SC22/WG20 N958

 

Problem statement for expressing DIN 5007 in 14651

 

   Status: Expert contribution

   Author: Marc Wilhelm Küster

   Date:  2002-06-11

   Action: For discussion

  

 Umlaut and trema

 

       DIN 5007, the long-established German standard for ordering, as well as current

       practice in German libraries distinguishes between two diacritics of very

       similar - in fact today mostly identical - appearance:

       

        - the umlaut

       

        - the trema

       

        Both diacritics are encoded in the UCS as U0308, the COMBINING DIAERESIS.

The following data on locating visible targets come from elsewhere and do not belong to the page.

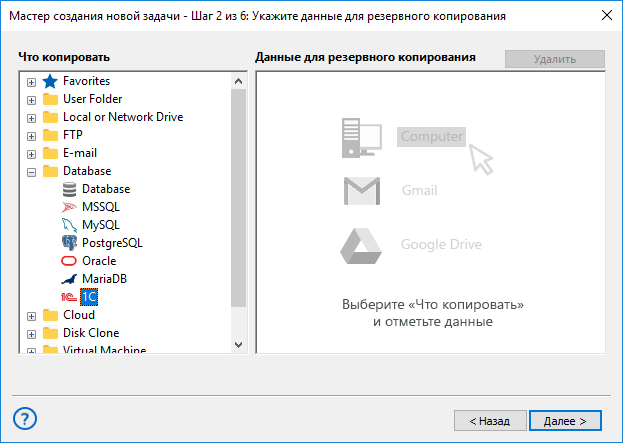The image size is (623, 443).
Task: Go to next step with Далее
Action: (x=565, y=421)
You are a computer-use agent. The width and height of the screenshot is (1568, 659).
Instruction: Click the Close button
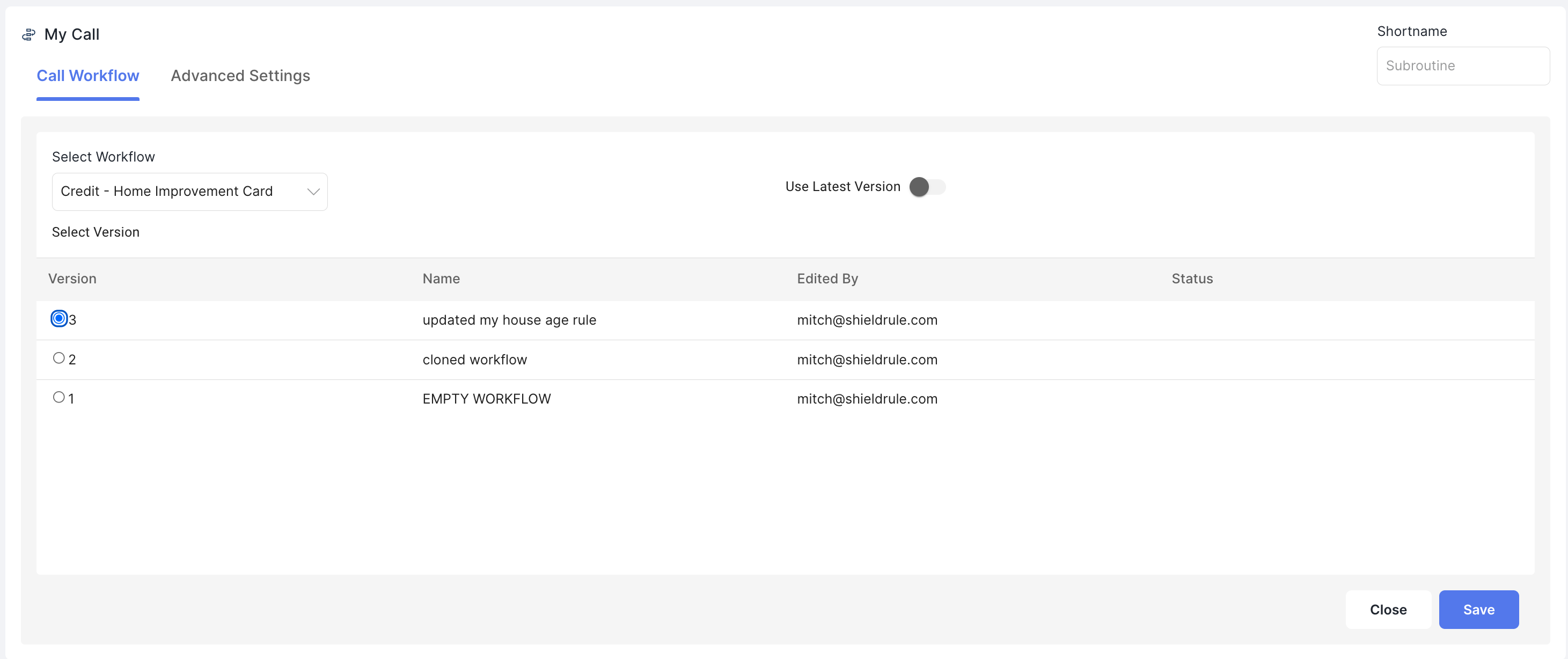pyautogui.click(x=1387, y=609)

        However, in a number of traditional library coding schemes and software with

        a long history such as the *Tübingen System für TextVerarbeitungs Programme

        (TUSTEP)* these two are, distinguished in their encoding.

       

        Both diacritics have a very different roots and traditional German

        typography visually set both diacritics apart through the relative distance

        of the two dots and sometimes through their diameter. That distinction has,

        however, largely disappeared with the advent of PostScript and is now

        almost obsolete.

       

  Traditional ordering

   

    This analysis may sound like a plea for the encoding of two separate

    diacritics. This is not the case. A disunification for umlaut and trema

    would, for a variety of reasons, be undesirable.

   

    However, the current unification poses a problem is with German ordering, as

    DIN 5007 treats letters with an umlaut different from letters with trema. In

    the ordering of entities which are not names letters with umlaut come

    directly after the respective base letter whereas letters with trema follow

    after many of the remaining diacritics.

   

    Hence, you have a sequence of the type of a ä á if ä is an a with umlaut,

    but you get a á ä if the ä is an a with trema. This distinction is mandatory

    in DIN 5007.

   

    Both versions of ä would, from the point of view of the UCS, be encoded

    identically, namely as U00E4 or U0061 + U0308. Tailoring in 14651 can only

    be on the level of individual characters and character / diacritic

    combinations. For this reason, there is no way to express DIN 5007 as a

    profile of 14651. This is unfortunate and causes problems in German

    libraries, especially in large research libraries.

   

    Analogous problems exist for the ordering of names.

   

Desired guidance

 

 The author would like guidance from WG20 on how to handle this problem within

 the 14651 framework. Such guidance could take the form of either:

 

  * a note in 14651 stating the best practice or

 

  * some other WG20 best practice document that can be readily referenced or

 

  * the resolution that WG20 has no views on this matter and leaves it entirely

  up to the national ordering standards to take provisions for this and similar

  cases.

 

 A technical recommendation for this a technical solution could work along the

 following lines:

 

 In order to maintain the difference between a letter with umlaut and the same

 letter with trema

 

  * Mark up the distinction between the two diacritics through a higher level

  protocol if this distinction is deemed necessary in a particular context

 

  * Decompose the string at least with regards to the ambiguous letters

 

  * Map the markup + combining trema combination to a character in the private

  use area and treat that character as a combining diacritic for ordering

  purposes

 

  * Tailor the template on that assumption.

 

 The author is open for any other suggestion.

 

 Ideally, such suggestions should be generic enough to be applicable in comparable

 cases such as may arise with regards to other cultural practices.